Directions for this task -
Reproduce, character for character, the lines below from the first through the one with "The height and". Leave pictures out.

Collected data -
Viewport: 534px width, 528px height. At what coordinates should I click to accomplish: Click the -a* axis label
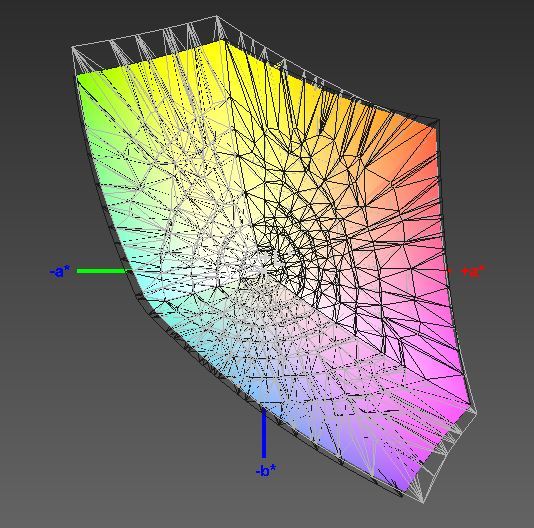pyautogui.click(x=60, y=272)
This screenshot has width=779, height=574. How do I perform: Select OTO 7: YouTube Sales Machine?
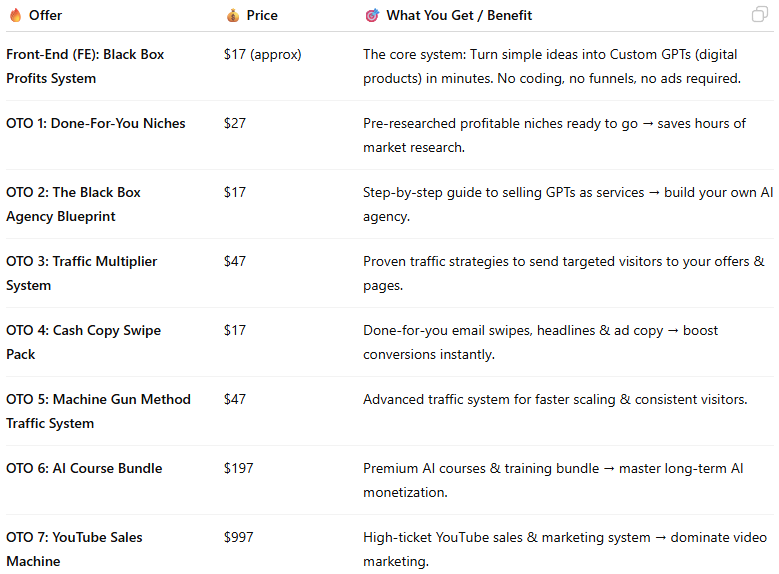74,549
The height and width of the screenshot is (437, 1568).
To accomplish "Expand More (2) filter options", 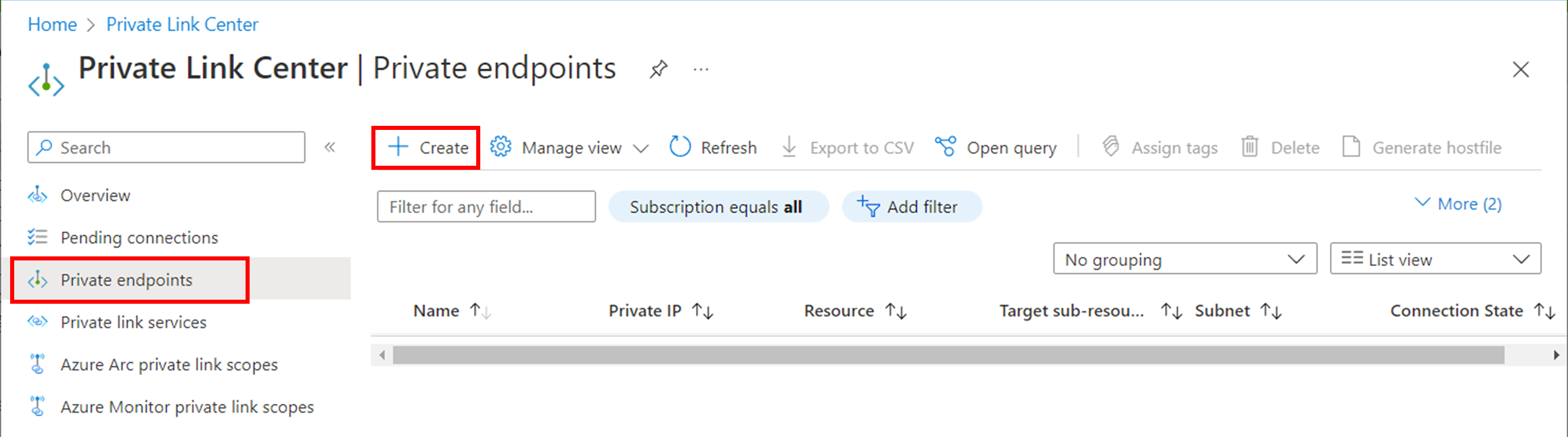I will pyautogui.click(x=1457, y=203).
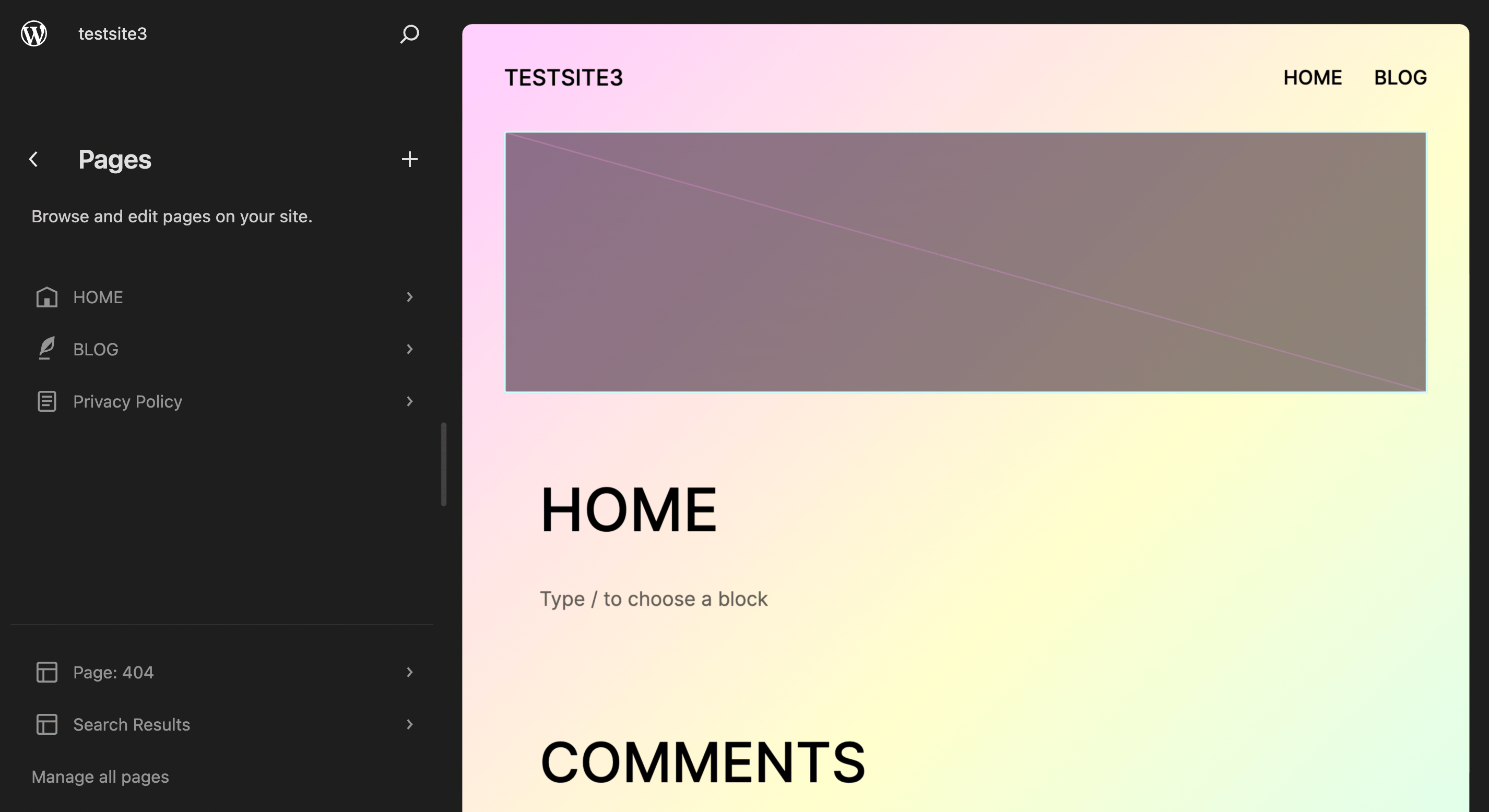The width and height of the screenshot is (1489, 812).
Task: Open search with the magnifier icon
Action: tap(409, 34)
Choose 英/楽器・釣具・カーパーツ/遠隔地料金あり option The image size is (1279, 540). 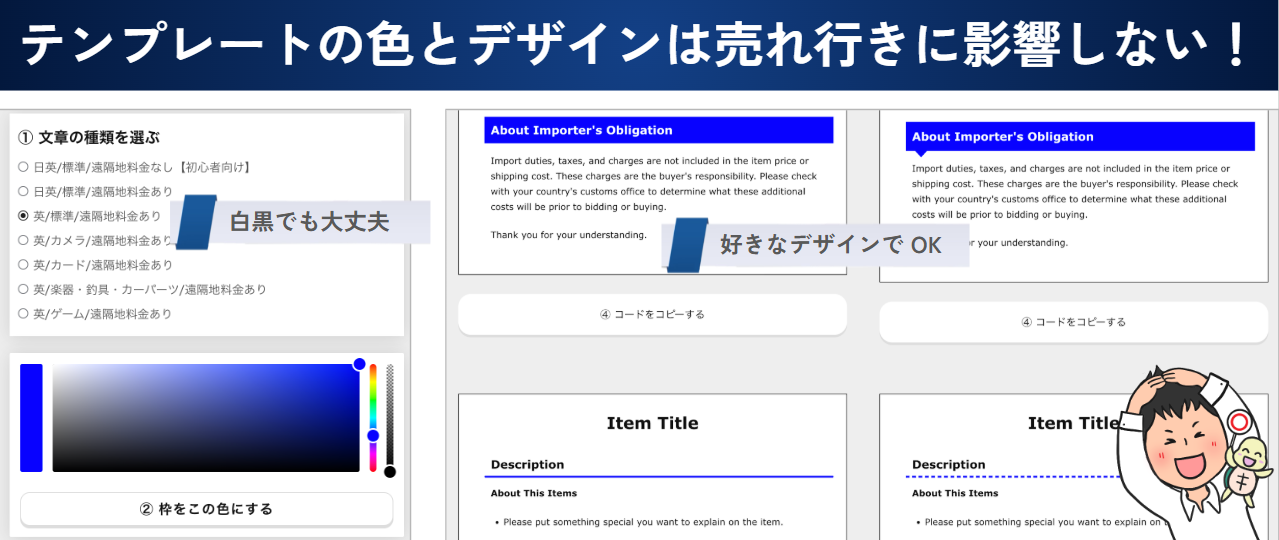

Your solution -
Viewport: 534px width, 528px height. At what coordinates should I click to accomplish: Click the -a* axis label
pyautogui.click(x=60, y=272)
This screenshot has width=779, height=574. How do I perform: Select OTO 7: YouTube Sales Machine?
74,549
The height and width of the screenshot is (437, 1568).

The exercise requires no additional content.